[start of DATASET RECORDS]

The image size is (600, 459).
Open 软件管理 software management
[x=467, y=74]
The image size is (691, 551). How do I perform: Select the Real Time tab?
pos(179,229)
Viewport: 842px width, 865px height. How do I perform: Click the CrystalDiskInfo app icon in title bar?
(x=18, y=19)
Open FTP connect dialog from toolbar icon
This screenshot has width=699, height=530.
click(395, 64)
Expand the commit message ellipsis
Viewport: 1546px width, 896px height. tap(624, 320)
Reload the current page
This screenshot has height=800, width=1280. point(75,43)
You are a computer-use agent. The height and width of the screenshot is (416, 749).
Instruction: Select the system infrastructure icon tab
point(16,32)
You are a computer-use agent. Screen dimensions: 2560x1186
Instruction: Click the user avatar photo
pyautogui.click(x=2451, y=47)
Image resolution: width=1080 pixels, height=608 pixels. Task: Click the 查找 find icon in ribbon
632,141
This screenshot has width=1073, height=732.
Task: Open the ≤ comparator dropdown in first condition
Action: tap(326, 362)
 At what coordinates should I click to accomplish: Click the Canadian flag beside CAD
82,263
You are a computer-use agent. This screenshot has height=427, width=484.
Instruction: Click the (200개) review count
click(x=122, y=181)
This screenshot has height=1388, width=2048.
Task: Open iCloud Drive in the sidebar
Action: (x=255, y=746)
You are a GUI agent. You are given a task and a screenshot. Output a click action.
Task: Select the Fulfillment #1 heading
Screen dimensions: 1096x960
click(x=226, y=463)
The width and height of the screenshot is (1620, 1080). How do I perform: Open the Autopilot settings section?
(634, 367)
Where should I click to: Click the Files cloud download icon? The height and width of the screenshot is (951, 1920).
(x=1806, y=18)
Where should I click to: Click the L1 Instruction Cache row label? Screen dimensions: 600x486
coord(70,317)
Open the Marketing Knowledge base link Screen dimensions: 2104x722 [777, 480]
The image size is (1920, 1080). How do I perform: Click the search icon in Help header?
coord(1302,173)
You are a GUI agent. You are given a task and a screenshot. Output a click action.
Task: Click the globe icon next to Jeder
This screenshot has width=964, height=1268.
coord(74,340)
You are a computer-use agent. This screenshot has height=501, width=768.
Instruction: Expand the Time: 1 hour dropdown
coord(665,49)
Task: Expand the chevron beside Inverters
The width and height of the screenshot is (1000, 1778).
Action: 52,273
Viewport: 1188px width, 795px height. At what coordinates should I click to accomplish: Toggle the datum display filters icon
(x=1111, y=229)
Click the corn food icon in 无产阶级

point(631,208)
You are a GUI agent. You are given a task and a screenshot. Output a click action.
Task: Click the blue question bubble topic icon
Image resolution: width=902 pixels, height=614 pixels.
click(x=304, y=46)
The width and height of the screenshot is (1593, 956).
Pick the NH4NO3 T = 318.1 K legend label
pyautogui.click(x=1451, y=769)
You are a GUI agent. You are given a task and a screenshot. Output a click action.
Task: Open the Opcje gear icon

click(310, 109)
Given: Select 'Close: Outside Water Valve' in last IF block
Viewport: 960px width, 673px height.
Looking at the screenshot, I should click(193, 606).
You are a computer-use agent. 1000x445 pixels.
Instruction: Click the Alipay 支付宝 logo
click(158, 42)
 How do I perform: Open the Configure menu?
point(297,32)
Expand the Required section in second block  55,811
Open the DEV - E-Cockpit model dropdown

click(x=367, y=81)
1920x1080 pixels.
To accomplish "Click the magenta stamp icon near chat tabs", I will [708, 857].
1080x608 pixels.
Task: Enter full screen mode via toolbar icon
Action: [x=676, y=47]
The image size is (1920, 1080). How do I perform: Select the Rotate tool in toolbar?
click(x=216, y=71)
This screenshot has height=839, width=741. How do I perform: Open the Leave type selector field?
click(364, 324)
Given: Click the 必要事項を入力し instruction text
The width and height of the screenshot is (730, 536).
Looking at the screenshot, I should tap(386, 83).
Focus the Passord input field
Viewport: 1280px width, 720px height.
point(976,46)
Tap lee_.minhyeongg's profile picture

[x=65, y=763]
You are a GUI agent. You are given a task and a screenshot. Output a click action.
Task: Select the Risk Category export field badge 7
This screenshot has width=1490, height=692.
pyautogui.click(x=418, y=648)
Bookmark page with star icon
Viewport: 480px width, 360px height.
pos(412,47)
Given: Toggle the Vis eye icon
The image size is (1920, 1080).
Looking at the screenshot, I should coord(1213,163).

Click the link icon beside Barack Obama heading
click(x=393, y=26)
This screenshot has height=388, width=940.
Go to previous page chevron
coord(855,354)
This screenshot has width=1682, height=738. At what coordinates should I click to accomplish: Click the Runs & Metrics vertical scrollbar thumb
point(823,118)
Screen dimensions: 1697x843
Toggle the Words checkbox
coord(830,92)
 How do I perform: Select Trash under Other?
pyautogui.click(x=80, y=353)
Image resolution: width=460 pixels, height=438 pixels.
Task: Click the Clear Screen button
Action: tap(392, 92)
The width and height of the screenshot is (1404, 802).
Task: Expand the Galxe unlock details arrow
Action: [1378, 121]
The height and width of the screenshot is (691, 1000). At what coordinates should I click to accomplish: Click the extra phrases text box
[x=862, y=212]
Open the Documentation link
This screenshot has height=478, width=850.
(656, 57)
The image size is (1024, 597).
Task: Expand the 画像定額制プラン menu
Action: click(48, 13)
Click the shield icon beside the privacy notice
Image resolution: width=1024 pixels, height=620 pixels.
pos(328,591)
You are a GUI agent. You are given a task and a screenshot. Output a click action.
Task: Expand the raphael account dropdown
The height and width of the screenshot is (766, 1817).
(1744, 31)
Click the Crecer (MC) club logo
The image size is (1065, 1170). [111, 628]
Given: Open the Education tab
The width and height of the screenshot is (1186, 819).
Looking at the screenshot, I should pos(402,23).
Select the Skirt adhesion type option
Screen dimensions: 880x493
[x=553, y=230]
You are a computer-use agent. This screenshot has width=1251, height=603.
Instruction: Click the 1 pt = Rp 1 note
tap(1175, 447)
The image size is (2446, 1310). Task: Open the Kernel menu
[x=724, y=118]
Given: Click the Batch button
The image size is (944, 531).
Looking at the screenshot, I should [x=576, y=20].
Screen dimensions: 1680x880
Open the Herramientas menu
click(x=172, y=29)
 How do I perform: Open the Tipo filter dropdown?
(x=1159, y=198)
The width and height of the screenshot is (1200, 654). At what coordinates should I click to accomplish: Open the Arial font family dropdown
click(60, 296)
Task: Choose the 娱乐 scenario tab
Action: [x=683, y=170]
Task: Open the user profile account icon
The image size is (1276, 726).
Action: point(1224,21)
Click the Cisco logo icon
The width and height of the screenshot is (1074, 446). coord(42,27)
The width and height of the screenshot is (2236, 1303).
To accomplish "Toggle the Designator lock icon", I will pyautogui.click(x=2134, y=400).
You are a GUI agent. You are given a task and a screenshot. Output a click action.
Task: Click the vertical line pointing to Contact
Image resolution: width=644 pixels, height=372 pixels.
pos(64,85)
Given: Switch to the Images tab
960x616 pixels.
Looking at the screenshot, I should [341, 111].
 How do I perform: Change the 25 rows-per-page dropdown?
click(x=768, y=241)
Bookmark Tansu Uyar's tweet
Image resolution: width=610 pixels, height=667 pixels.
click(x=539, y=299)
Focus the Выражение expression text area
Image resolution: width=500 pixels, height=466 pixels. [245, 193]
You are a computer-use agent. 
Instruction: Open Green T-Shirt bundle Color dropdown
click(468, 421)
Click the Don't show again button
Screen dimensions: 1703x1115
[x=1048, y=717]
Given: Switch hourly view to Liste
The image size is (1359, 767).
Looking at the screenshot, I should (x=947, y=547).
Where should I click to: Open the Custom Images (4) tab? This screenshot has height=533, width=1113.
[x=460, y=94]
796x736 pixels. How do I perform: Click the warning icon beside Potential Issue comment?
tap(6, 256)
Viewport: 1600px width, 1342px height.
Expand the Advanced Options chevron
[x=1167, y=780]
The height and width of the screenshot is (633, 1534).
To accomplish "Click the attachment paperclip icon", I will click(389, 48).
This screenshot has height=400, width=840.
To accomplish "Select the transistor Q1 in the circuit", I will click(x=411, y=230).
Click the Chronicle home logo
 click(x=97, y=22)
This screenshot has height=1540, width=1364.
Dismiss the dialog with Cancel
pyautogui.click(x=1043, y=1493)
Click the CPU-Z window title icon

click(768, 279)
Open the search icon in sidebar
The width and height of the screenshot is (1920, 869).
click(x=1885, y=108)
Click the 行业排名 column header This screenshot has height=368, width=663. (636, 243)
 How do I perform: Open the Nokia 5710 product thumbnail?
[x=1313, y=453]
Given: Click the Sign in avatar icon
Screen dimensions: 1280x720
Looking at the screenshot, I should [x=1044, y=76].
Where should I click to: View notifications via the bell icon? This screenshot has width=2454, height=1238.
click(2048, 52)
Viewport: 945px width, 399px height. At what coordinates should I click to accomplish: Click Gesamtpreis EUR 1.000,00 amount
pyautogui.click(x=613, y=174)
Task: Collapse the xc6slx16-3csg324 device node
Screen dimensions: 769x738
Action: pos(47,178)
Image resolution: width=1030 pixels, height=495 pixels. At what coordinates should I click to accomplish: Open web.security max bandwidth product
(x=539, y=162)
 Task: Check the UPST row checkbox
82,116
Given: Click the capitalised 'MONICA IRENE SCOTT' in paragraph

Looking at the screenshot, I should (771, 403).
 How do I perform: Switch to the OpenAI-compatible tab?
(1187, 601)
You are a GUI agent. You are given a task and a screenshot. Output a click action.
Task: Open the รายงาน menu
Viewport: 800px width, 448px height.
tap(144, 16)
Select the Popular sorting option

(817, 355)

[end of DATASET RECORDS]

Copy the entries above verbatim, beginning with the first line and stopping after the line that contains "point(16,32)".

■ **SOLUTION BELOW**
The image size is (600, 459).
Open 软件管理 software management
[x=467, y=74]
The image size is (691, 551). How do I perform: Select the Real Time tab?
pos(179,229)
Viewport: 842px width, 865px height. How do I perform: Click the CrystalDiskInfo app icon in title bar?
(x=18, y=19)
Open FTP connect dialog from toolbar icon
This screenshot has width=699, height=530.
click(395, 64)
Expand the commit message ellipsis
Viewport: 1546px width, 896px height. tap(624, 320)
Reload the current page
This screenshot has height=800, width=1280. point(75,43)
You are a computer-use agent. The height and width of the screenshot is (416, 749).
Instruction: Select the system infrastructure icon tab
point(16,32)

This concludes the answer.